A la gare, un soldat de 22 ans attend impatiemment avec ses 101 tulipes jaunes enroulées d'une bande bleue, destinées à sa bien-aimée, qu'il n'a pas vue depuis deux mois et qui doit arriver de l'Est.
- "Du positif" -
Olga Fityo-Styslo vend deux types de jonquilles au marché aux fleurs: les unes avec leurs couleur naturelles, d'autres avec une teinture bleu marine.
"Il y a une guerre en cours, et la couleur du drapeau est jaune et bleu", rappelle-t-elle. "Puisqu'il n'y a pas de fleurs bleues au début du printemps, j'ai décidé de donner un coup de main à la nature".
Cette femme de 55 ans, qui vend des fleurs au marché depuis 1996, raconte avoir arrêté de travailler pendant quelques jours lorsque la guerre a éclaté.
Lorsqu'elle est revenue début mars, elle a été surprise de trouver autant de clients. De nombreux réfugiés ont rejoint Lviv, relativement épargnée, souvent avec très peu de possessions.
"Il y a beaucoup de déplacés et ils veulent des fleurs. Ils y trouvent du positif", dit Olga.
Même lorsqu'elles ne sont pas des couleurs de la nation, les pétales décorent tous les coins de Lviv.
Un médecin attendant une amie à un distributeur de billets serre un énorme bouquet de fuchsias, roses et tulipes. C'est pour un anniversaire.

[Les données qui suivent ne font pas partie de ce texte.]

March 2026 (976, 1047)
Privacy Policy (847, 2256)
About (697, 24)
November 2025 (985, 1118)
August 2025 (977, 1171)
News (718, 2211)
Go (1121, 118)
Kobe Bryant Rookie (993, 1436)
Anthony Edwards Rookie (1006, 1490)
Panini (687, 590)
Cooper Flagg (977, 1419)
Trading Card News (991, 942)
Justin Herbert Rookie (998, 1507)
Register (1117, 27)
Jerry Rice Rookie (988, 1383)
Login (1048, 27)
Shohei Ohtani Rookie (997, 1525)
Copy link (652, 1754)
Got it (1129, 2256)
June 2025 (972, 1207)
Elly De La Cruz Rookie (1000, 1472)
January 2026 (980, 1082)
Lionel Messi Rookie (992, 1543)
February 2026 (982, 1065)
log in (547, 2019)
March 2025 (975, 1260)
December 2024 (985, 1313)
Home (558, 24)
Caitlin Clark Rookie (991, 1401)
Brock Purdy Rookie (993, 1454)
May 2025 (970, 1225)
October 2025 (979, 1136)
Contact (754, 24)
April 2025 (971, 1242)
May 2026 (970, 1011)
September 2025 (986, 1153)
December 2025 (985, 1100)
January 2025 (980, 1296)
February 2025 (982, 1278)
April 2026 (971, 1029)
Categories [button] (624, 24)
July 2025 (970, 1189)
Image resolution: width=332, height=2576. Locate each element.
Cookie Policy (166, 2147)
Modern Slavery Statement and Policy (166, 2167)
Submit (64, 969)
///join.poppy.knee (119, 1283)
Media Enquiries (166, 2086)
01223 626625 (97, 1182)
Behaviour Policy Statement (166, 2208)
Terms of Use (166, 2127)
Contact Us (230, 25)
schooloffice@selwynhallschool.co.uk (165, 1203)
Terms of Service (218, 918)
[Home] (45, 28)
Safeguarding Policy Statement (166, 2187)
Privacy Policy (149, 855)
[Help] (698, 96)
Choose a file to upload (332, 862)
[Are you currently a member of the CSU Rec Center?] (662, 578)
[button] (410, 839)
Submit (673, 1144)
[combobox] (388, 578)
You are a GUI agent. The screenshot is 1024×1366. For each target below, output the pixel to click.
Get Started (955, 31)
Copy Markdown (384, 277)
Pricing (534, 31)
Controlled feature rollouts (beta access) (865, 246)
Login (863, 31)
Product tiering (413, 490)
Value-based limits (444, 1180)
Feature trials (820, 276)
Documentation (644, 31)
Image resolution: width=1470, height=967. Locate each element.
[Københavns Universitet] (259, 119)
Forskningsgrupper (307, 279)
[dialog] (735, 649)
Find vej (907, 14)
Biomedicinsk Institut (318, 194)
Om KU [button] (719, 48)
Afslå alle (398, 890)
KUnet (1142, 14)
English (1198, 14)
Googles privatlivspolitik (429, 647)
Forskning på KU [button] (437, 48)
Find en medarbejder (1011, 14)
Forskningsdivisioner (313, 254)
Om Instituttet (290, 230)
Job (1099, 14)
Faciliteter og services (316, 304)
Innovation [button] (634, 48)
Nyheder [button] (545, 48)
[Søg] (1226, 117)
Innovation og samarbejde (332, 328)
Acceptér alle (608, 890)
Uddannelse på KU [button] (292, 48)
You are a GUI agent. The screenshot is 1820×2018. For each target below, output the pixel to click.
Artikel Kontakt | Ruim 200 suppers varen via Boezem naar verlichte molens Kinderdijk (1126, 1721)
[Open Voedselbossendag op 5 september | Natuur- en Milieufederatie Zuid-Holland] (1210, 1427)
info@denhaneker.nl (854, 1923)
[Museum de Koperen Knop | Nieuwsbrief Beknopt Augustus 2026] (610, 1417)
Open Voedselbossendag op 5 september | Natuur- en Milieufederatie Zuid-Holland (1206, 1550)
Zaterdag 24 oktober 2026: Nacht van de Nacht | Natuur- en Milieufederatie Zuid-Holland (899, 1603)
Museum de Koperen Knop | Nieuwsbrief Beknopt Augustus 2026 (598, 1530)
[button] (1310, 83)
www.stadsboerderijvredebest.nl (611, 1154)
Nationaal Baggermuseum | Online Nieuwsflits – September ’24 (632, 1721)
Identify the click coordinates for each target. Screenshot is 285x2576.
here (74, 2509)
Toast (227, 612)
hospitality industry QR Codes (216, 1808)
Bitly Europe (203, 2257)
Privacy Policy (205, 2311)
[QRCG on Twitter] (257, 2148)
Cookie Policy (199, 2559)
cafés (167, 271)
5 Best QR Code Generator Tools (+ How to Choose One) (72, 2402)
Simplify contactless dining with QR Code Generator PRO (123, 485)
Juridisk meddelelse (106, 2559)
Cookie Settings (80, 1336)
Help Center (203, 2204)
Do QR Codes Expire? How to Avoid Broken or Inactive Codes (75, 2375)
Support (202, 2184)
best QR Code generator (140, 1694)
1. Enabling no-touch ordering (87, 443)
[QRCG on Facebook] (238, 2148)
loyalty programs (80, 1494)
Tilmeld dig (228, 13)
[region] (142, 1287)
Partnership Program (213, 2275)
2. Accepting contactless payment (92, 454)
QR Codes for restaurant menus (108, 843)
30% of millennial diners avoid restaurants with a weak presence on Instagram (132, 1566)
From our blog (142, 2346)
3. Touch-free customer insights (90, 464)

Au pied d'une stèle de la Vierge Marie, une vieille femme prie devant des des pots de tulipes roses. La statue est entourée d'échafaudages, mais ceux qui veulent la protéger des bombardements russes semblent avoir manqué de sacs de sable.
Malgré cette omniprésence, le business floral n'est plus aussi rayonnant qu'autrefois, regrette la fleuriste Myroslava Koumetchko.
Entourée de fleurs, cette femme de 40 ans explique que 70% de ses ventes avant la guerre concernaient des baptêmes, des anniversaires et des mariages.
Autant de revenus qui ont désormais en grande partie disparu. Par ailleurs, elle ne peut rester longtemps au marché car ses trois enfants doivent étudier à la maison.
"Ce n'est plus ce que c'était", résume-t-elle.